> _Text shown_:
----------

Understanding What Increases Your Total Loan Balance

IAPDA Team • 09 Aug, 2023

img

Understanding What Increases Your Total Loan Balance

Student loans can be a daunting responsibility, but understanding your loan balance and what influences it is key to staying in control. With federal student loan interest set to resume in September and payments resuming in October, now's the time to brush up on all things student loans, with a special focus on items and actions that will increase your total balance.

Federal Student Loans Vs. Private Student Loans

First, a word about student loan types.

Federal student loans are backed by the government and typically come with more generous repayment terms such as income-driven repayment plans, deferment options, interest rate discounts, loan consolidation, and other features.

Conversely, private student loans are usually funded by banks or credit unions and don't always come with the same benefits as federal loans.

When it comes to your student loan balance increasing, most of our discussion will carry over to both federal and private student loans

Understanding Your Loan Balance

 

Student loan agreements outline when interest payments capitalizes.

----------

> _Given problem A_: In the piece on loan balances, rewrite the stretch from "Student loans can" through "as federal loans.", replacing "daunting" with "demanding".

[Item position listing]

----------

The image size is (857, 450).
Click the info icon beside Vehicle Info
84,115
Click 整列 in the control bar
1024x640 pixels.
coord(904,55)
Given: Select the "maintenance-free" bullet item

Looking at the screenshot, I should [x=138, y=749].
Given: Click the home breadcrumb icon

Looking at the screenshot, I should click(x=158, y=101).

----------

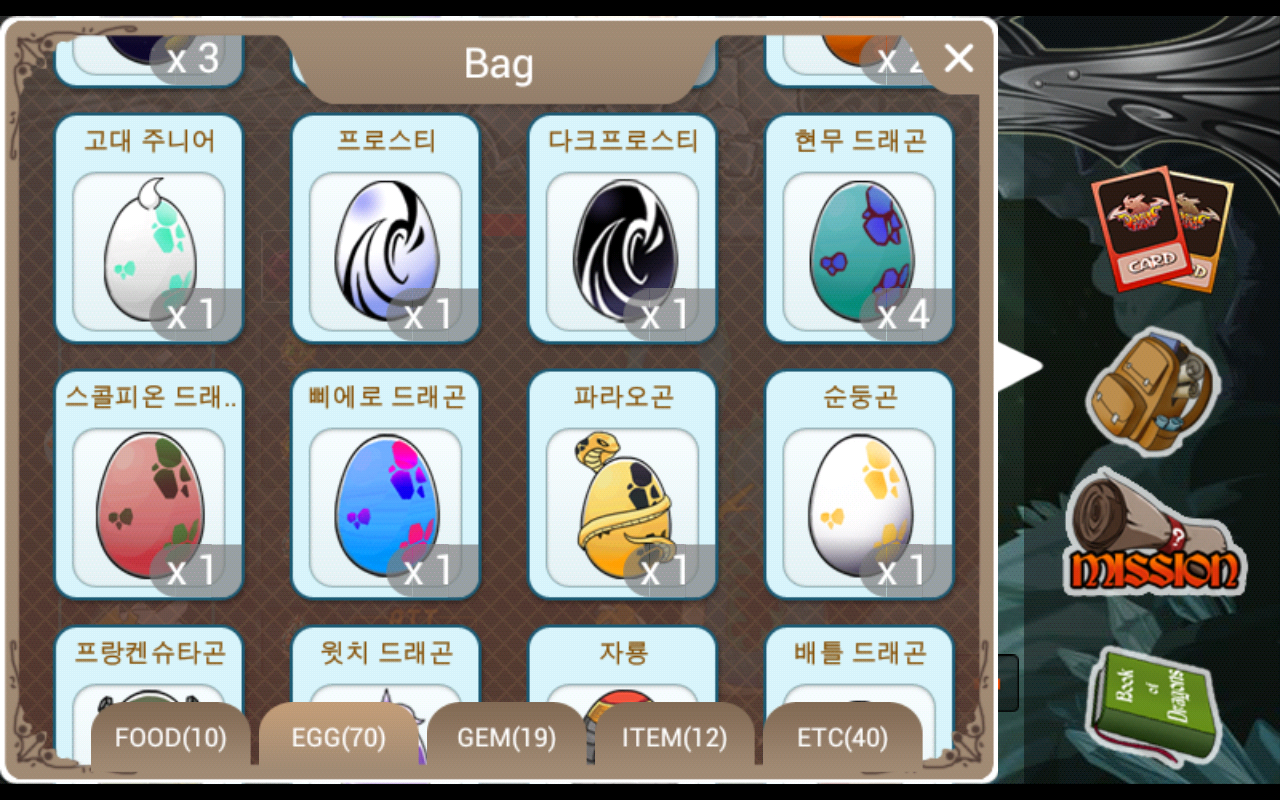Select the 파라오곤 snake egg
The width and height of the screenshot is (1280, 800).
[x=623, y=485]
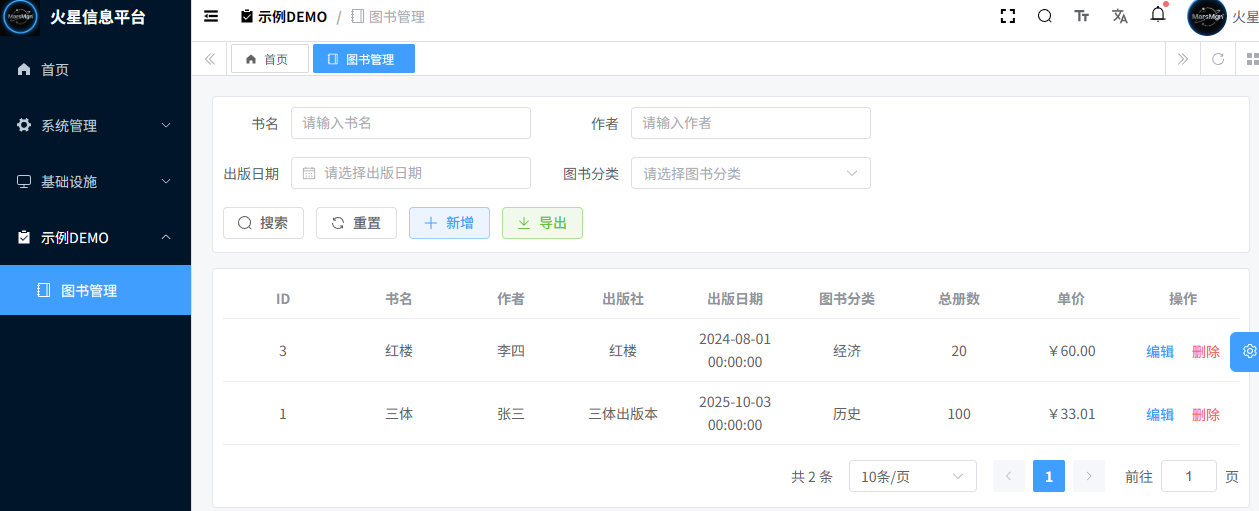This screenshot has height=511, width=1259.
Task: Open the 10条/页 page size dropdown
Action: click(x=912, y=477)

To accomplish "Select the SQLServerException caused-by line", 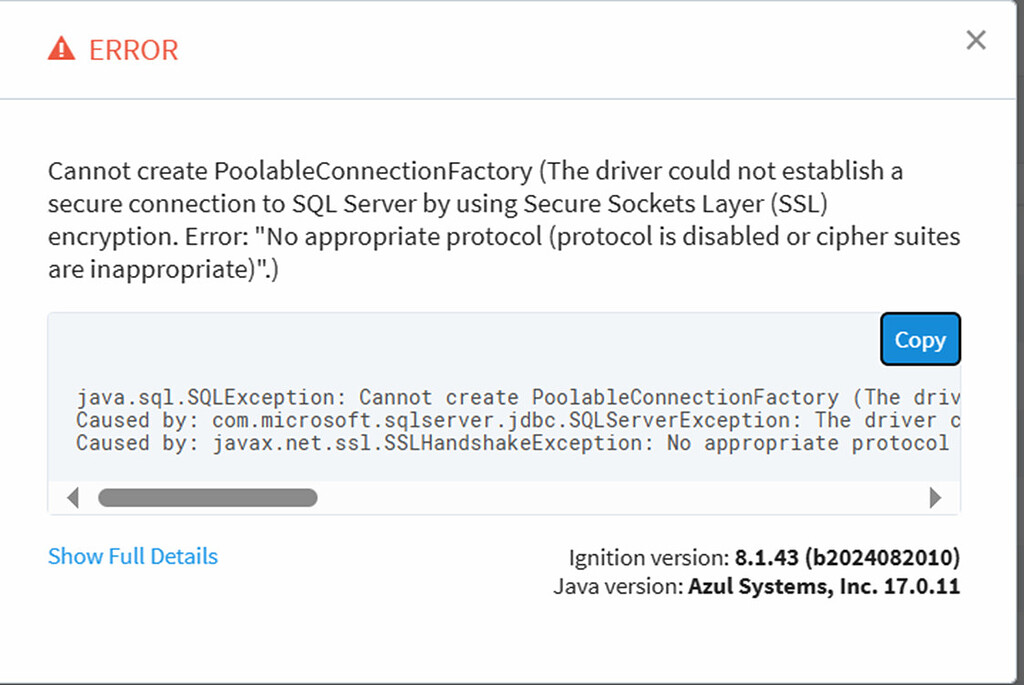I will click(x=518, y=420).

----------

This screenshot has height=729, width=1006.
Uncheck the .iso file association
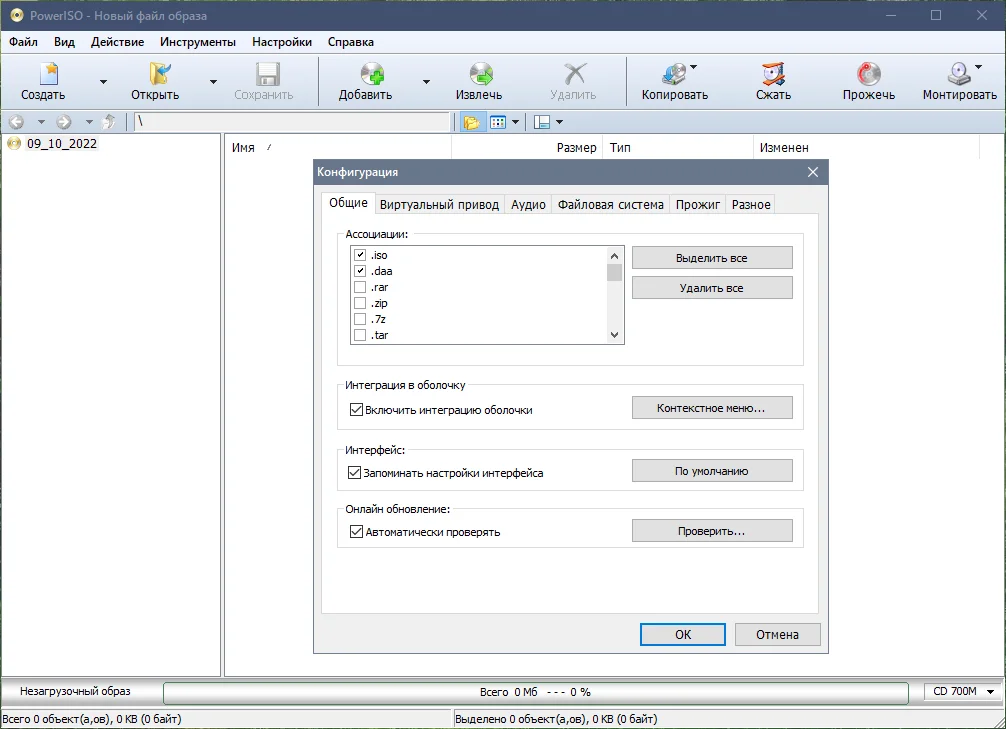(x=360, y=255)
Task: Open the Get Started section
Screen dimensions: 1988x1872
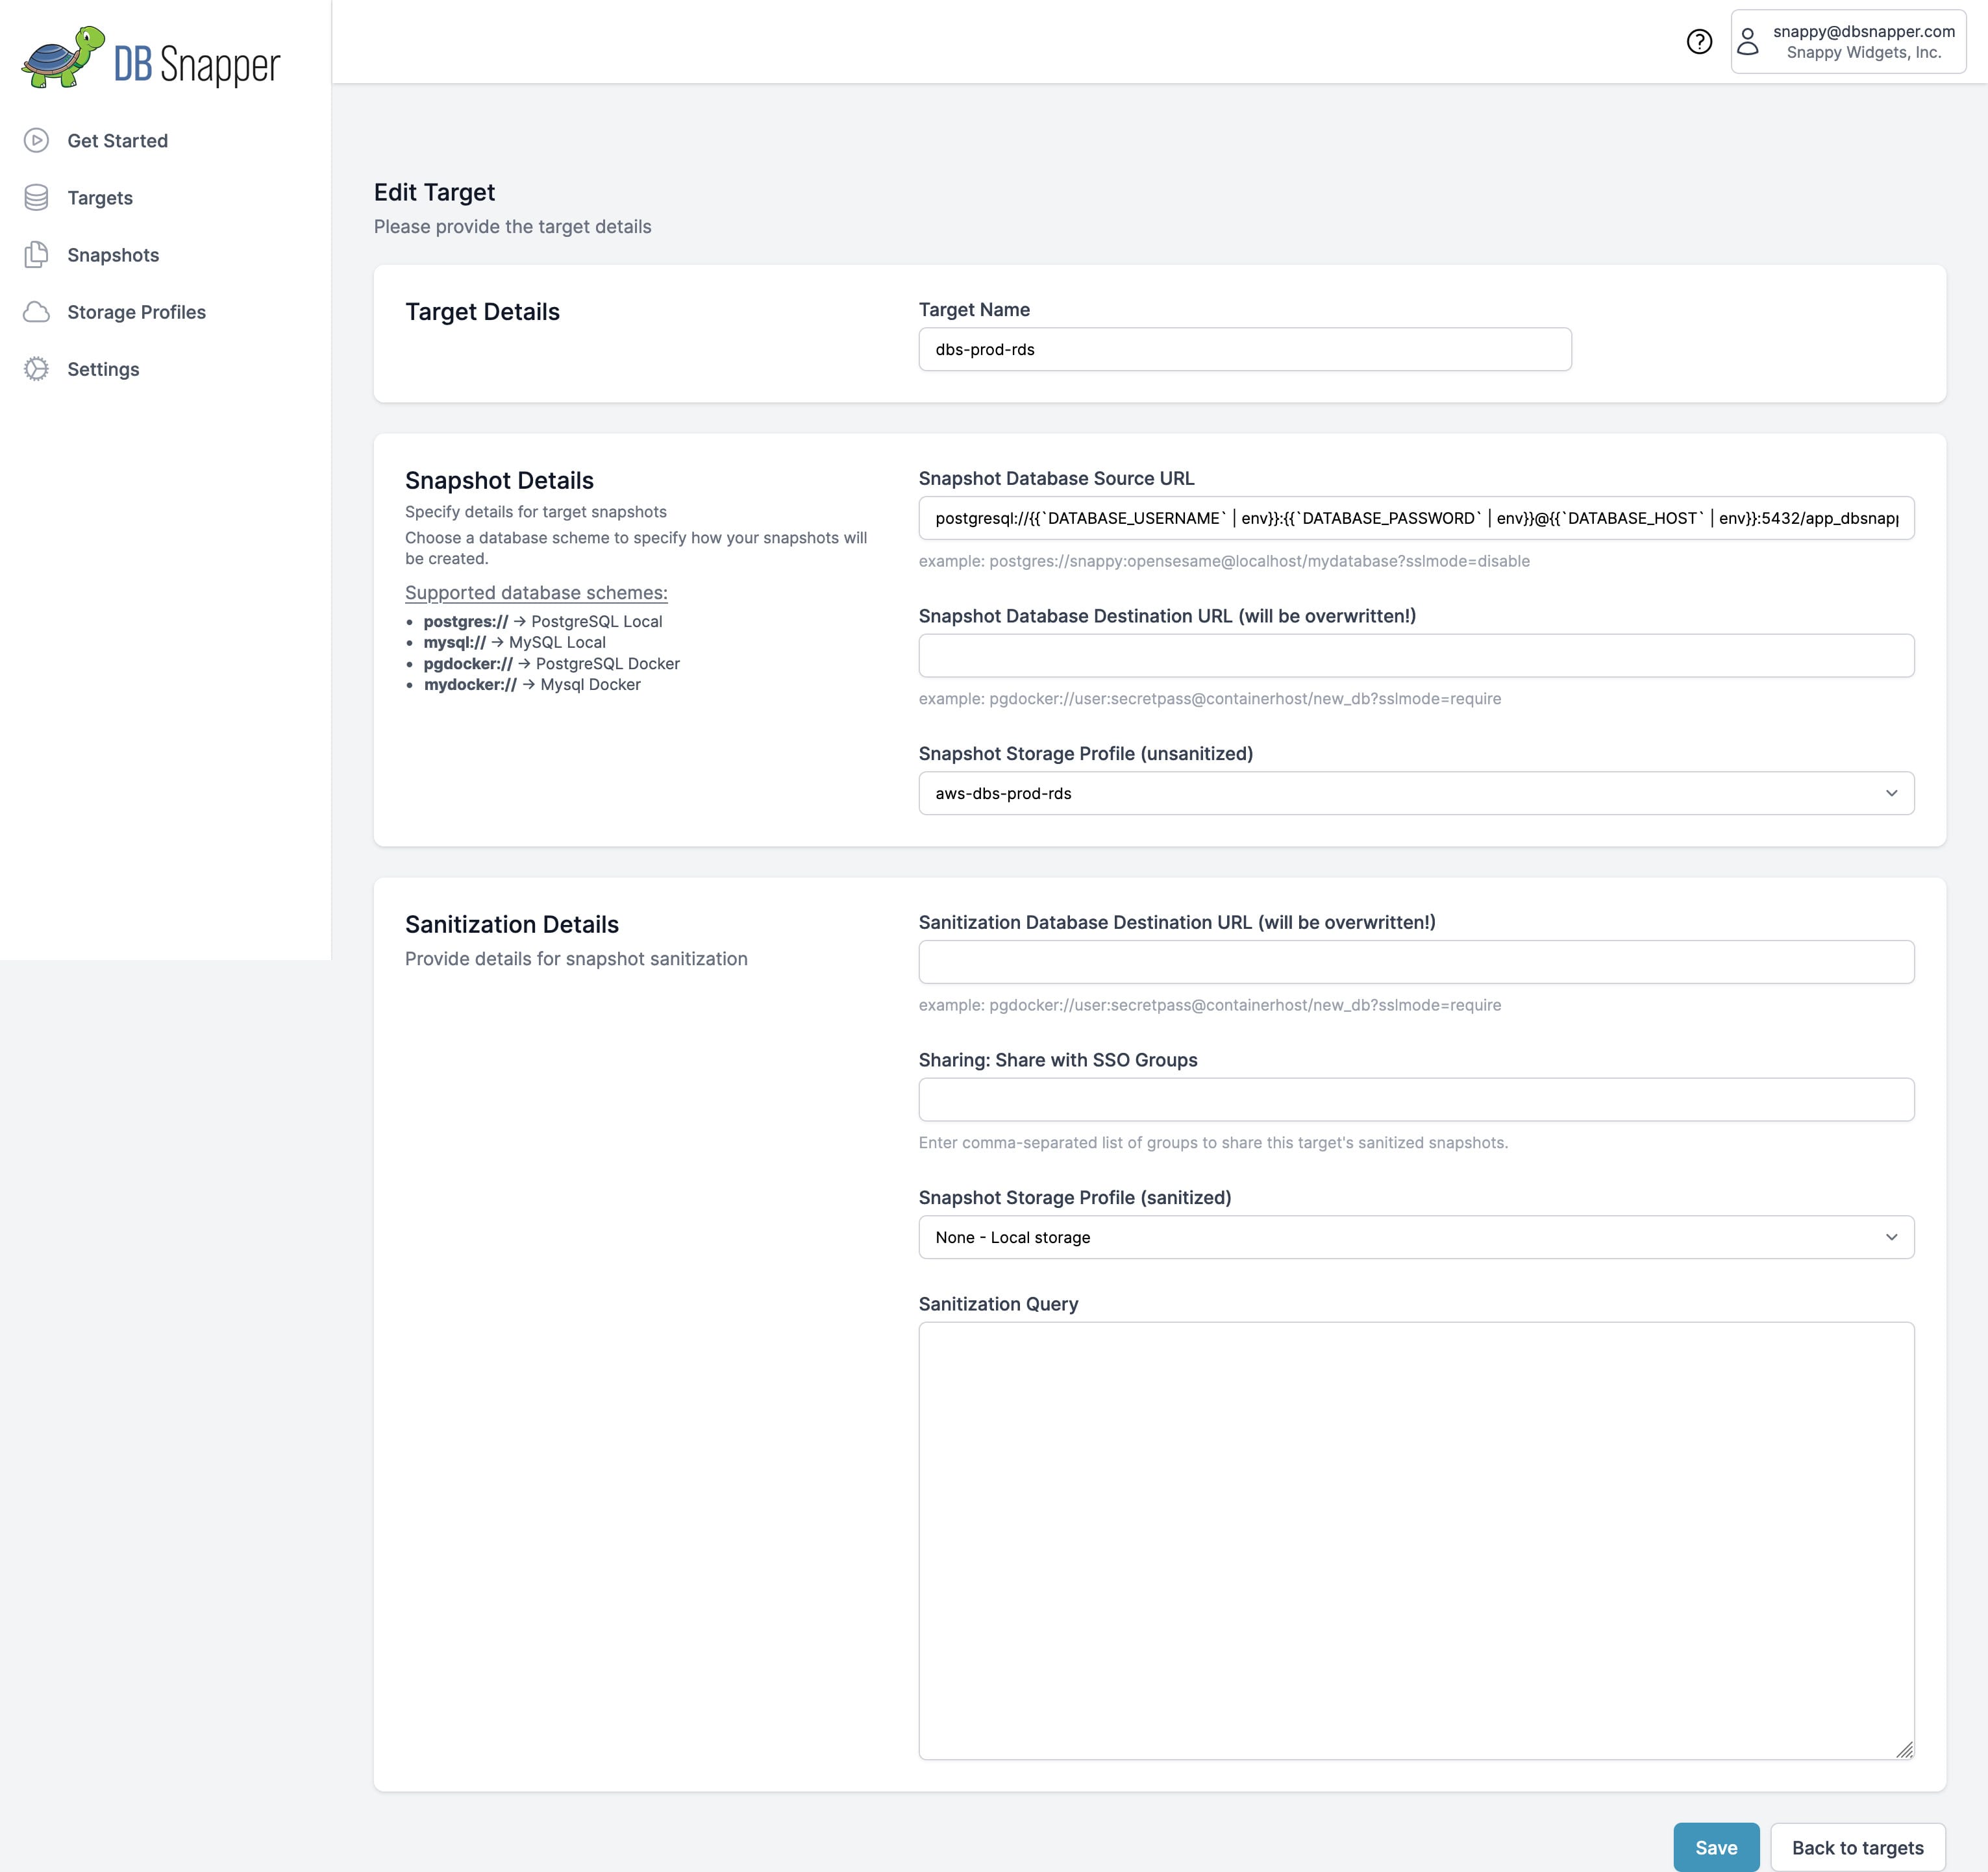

----------

> _Given problem B_: Print the stretch of the listing from the line containing "Given: Select the" through the line containing "Looking at the screenshot, I should click(x=158, y=101).", both lines included, reproducing each line without any change.

> _Complete response A_:
Student loans can be a demanding responsibility, but understanding your loan balance and what influences it is key to staying in control. With federal student loan interest set to resume in September and payments resuming in October, now's the time to brush up on all things student loans, with a special focus on items and actions that will increase your total balance.

Federal Student Loans Vs. Private Student Loans

First, a word about student loan types.

Federal student loans are backed by the government and typically come with more generous repayment terms such as income-driven repayment plans, deferment options, interest rate discounts, loan consolidation, and other features.

Conversely, private student loans are usually funded by banks or credit unions and don't always come with the same benefits as federal loans.

> _Complete response B_:
Given: Select the "maintenance-free" bullet item

Looking at the screenshot, I should [x=138, y=749].
Given: Click the home breadcrumb icon

Looking at the screenshot, I should click(x=158, y=101).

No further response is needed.